Падение «Купидона» - Алекс Джиллиан
— Уезжай! Оставь в покое. Не мучай меня, — гневно и отчаянно бросаю я, замечая в синих глазах неумолимое выражение. Понимаю, что все он решил, когда сюда направлялся, и от меня сейчас ничего не зависит. По-своему сделает, заставит, если понадобится. И остановить я его не смогу, не получится. Оттолкнуть, ударить хочется, закричать во все горло, но мешает что-то. Дышать не могу, словно петлю на горло набросили, а я разобраться пытаюсь, вырваться. Пошатнувшись, назад отступаю и, развернувшись, прочь бегу, как ошпаренная, не оглядываясь, словно тысячи чертей следом, а он один страшнее для меня, чем целая преисподняя. Пусть думает, что как дурочка, психичка ненормальная, девчонка незрелая, а мне бы только спрятаться, выдохнуть, мысли в порядок привести.

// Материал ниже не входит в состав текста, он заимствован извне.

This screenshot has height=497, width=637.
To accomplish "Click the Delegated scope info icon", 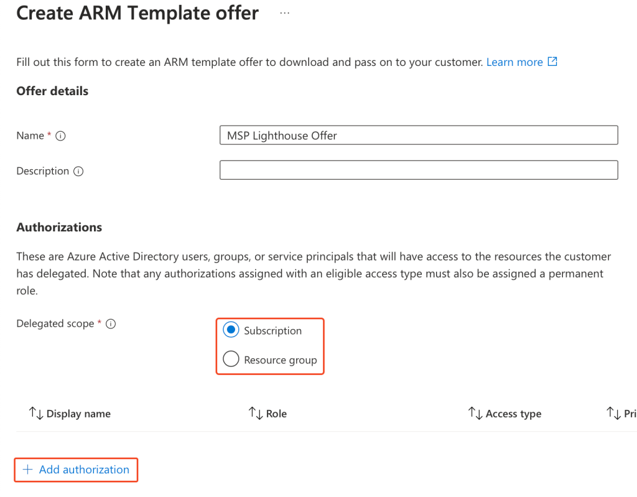I will [111, 324].
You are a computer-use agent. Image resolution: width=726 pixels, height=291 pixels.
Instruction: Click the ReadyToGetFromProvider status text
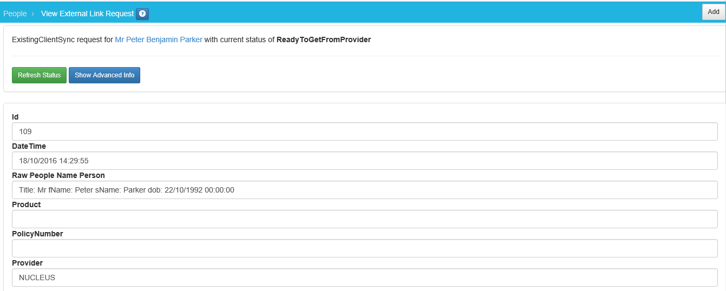[x=324, y=39]
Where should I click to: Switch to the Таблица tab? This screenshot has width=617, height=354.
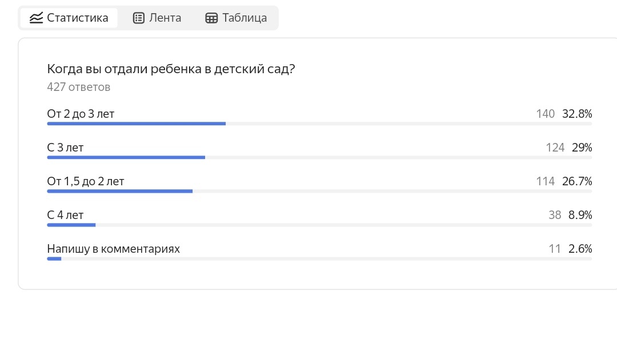click(x=236, y=18)
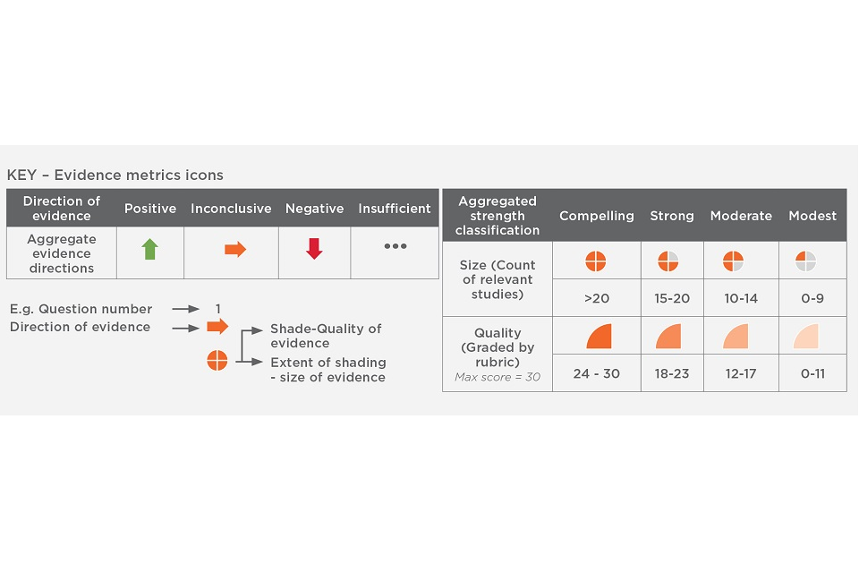Click the Strong quality orange quarter swatch
Viewport: 859px width, 573px height.
click(668, 337)
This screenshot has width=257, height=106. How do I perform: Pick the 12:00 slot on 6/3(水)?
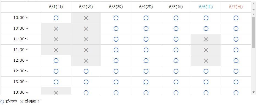[x=116, y=61]
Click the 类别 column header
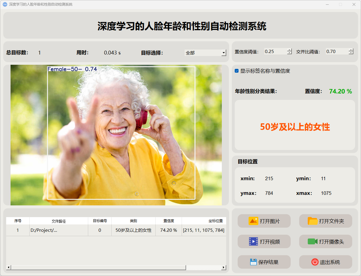Viewport: 361px width, 276px height. [133, 221]
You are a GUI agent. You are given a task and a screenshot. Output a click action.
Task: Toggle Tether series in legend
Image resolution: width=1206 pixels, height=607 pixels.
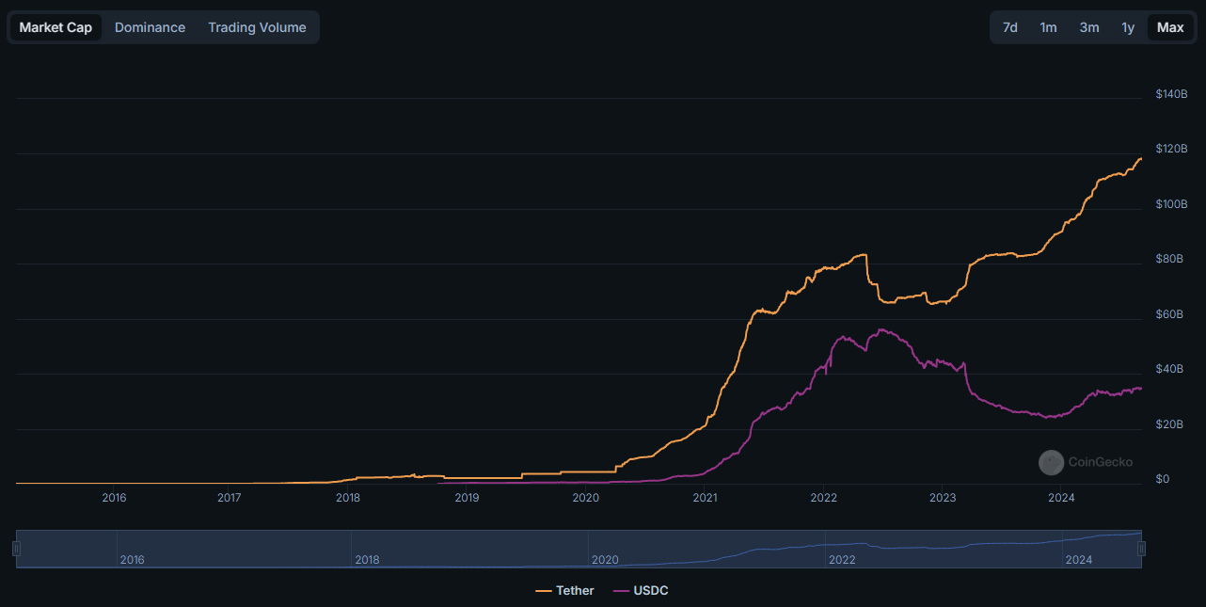click(575, 591)
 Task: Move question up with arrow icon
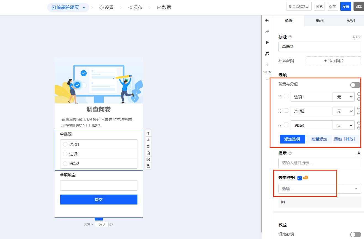coord(148,133)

В дом не возвращаюсь. Знаю, что там до меня доберутся. Еще и Аннабель подключится, начнут все дружно обрабатывать. Прячусь в домике садовника. Он выходные на неделю взял, к дочери на свадьбу уехал, еще три дня его не будет. Хотя кого я обманываю? Камеры по всему периметру. На одно надеюсь, что двери ломать никому не взбредет в голову. Закрываюсь изнутри на защелку, сердце ходуном, озноб по телу ледяной волной. И никакие увещевания разума не помогают. Мечусь по крохотной гостиной, как ужаленная, вздыхаю, периметр нервными шагами измеряю, а никто не спешит в двери ломиться, и я еще большей дурой себя чувствую. Через час прислуга завтрак приносит и не достучавшись уходит, на пороге оставив. К обеду Аннабель появляется, к ответственности, здравомыслию взрослой женщины через закрытую дверь взывает, я в зеркало на себя смотрю нервно посмеиваясь. Где она? Взрослая? Не смеши, не сработает.

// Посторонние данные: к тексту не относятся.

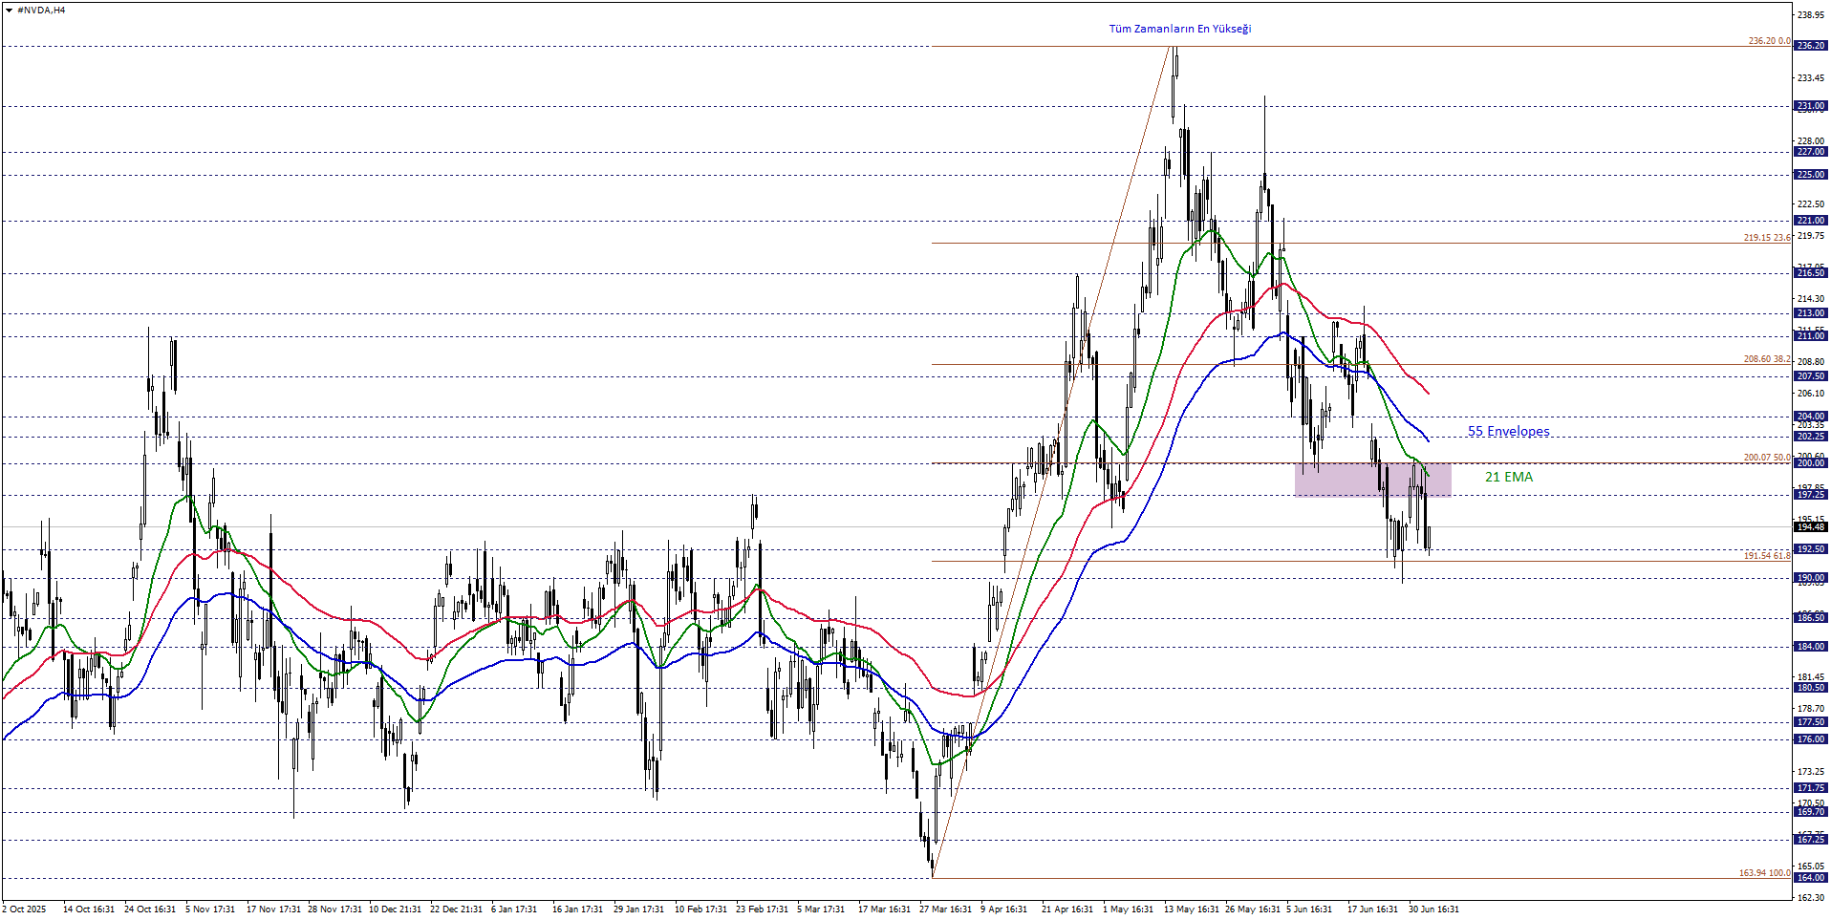The width and height of the screenshot is (1831, 920).
Task: Click the '27 Mar 16:31' date on time axis
Action: coord(945,909)
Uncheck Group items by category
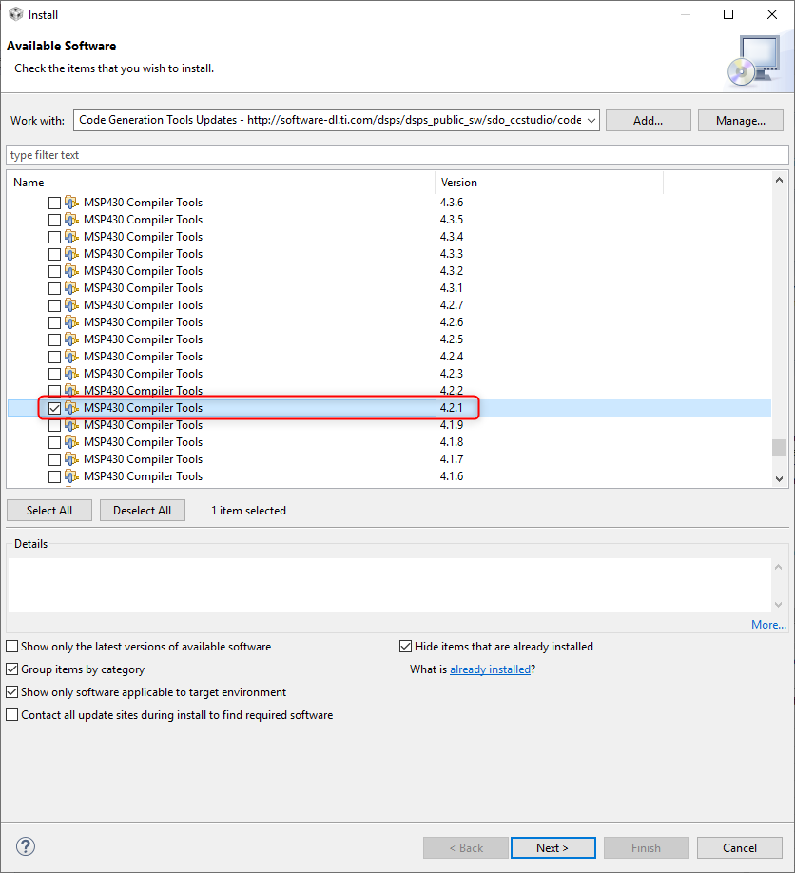 [11, 669]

Аннабель уходит ни с чем, и до вечера все обо мне забывают. Ни шагов снаружи, ни голосов. Все успокоились. Я ни к завтраку, ни к обеду не притронулась, только чай выпила. Булку с цукатами пыталась съесть, но больше одного куска не влезло. Поперек горла встало.
К ужину нервы поуспокоились, и я сама убежище покинула. В душе слабая надежда таилась, что Джером прислушался, уехал, понял, что я тоже решительно настроена. Но нет, не сдаются так просто Морганы. И злость внутри, и облегчение. С дорожки, что к дому ведет, широкий обзор на пляж открывается. И оттуда его увидела. Остановилась, как вкопанная, грустно так стало, пусто и больно.
Смотрю, как он Джоша по берегу в каталке к пристани толкает, где катер свой оставил. Взъерошенный, улыбающийся, костюм на шорты пляжные сменил. Наш короткий отпуск на Сейшелах вспомнился. Всего три дня мы счастливы были, или я опять себе все нафантазировала? Гоню прочь воспоминания, от которых в душе еще большая сумятица. На братьев смотрю и немного завидую. Джером достаёт Джоша из кресла и на руках заносит на катер. Покататься решили перед ужином, аппетит нагулять. Беспечные оба, радостные, и нет никому дела, что у меня сердце обрывается.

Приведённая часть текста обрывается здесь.